# [Given problem]
Pick out each line of the items below that contains the word "should" and copy it.
========================================================================
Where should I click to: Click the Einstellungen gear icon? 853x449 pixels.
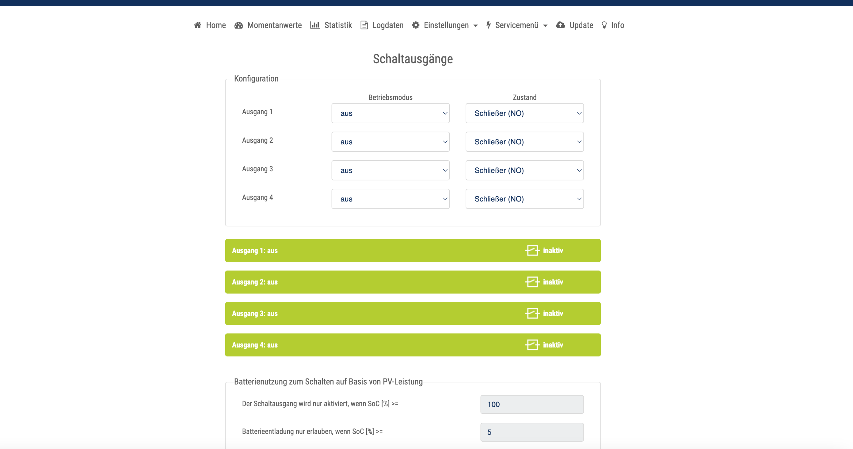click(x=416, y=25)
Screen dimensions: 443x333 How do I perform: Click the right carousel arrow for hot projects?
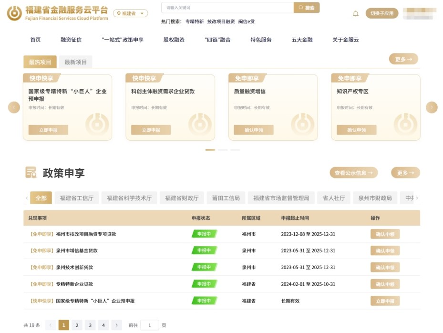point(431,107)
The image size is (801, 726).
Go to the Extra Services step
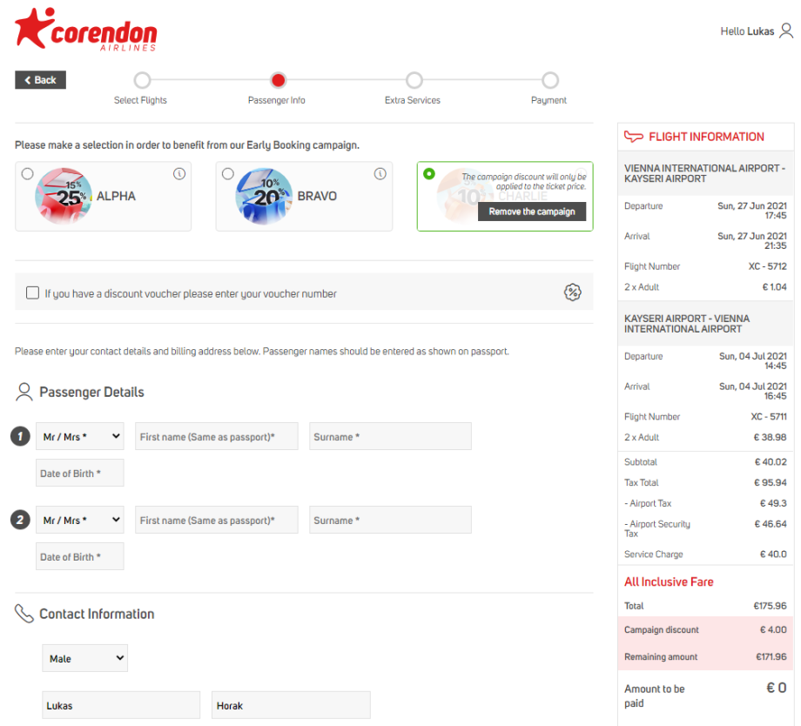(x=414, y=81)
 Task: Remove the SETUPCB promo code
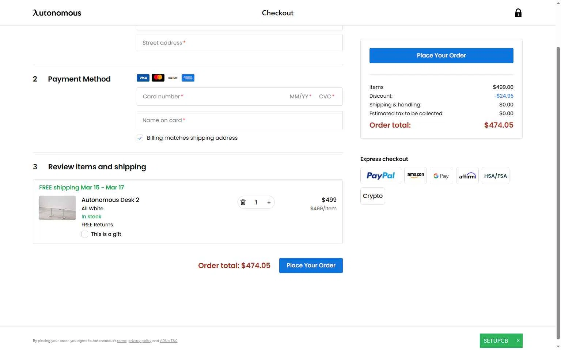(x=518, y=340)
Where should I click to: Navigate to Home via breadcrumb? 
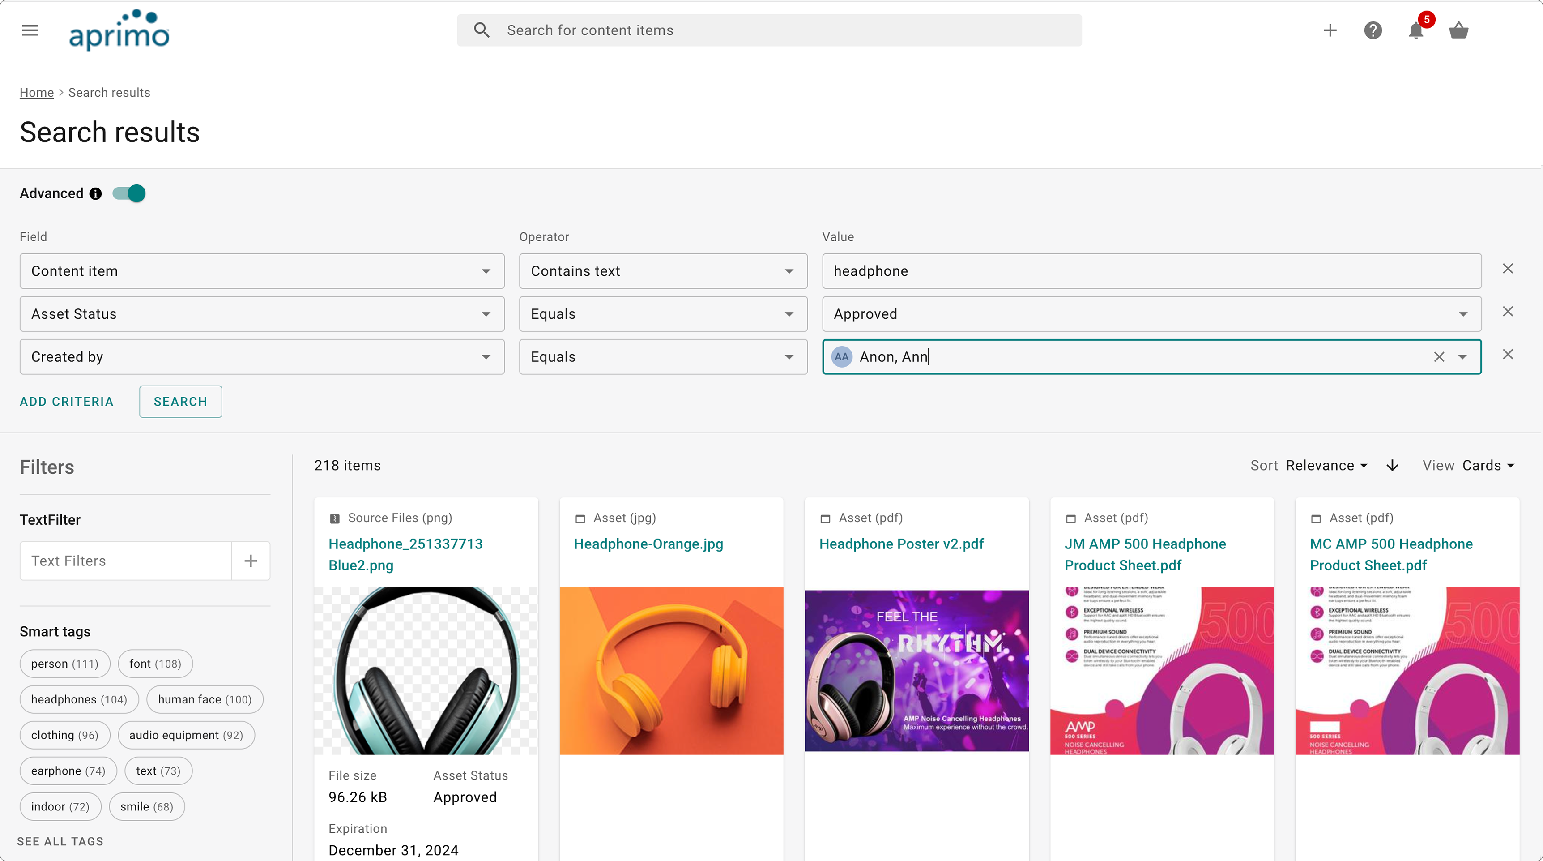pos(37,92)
========================================================================
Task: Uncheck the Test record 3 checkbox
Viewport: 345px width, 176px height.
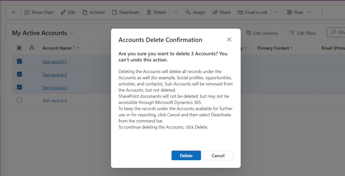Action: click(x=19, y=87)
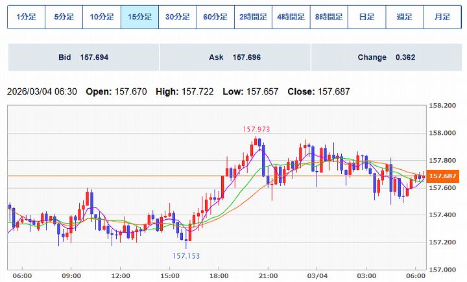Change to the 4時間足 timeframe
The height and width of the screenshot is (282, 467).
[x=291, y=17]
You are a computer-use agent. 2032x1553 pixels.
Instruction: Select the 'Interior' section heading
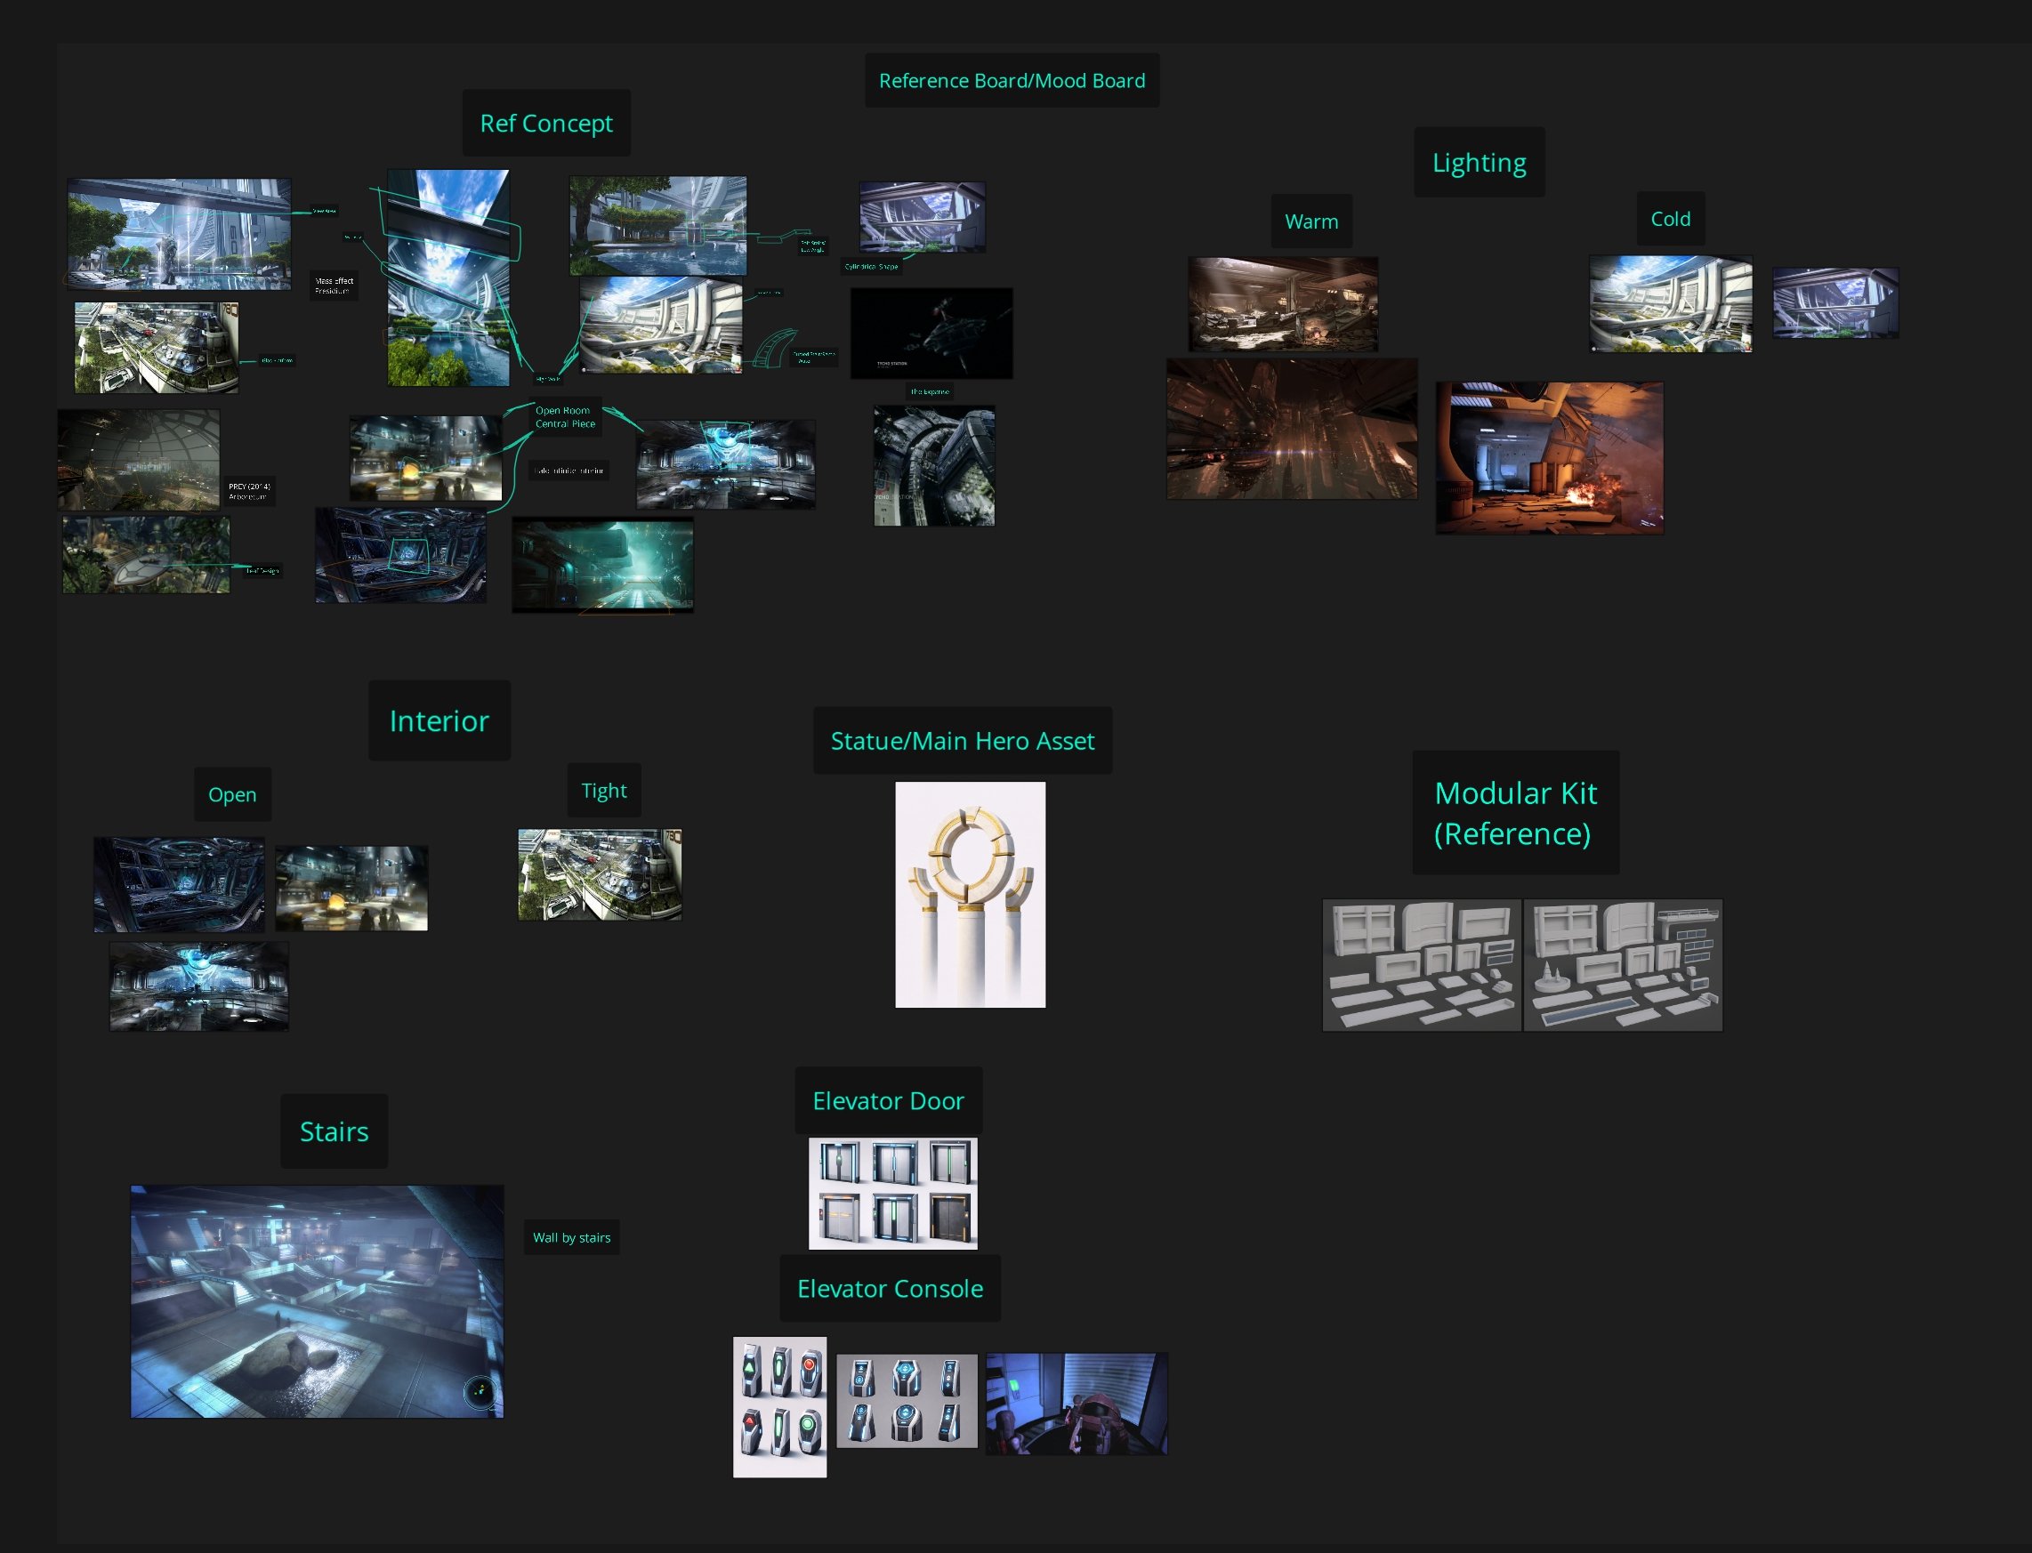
========================================================================
# [Exercise answer]
Where should I click to: Click the Einstellungen gear icon? 853x449 pixels.
Where should I click to: Navigate to Home via breadcrumb? 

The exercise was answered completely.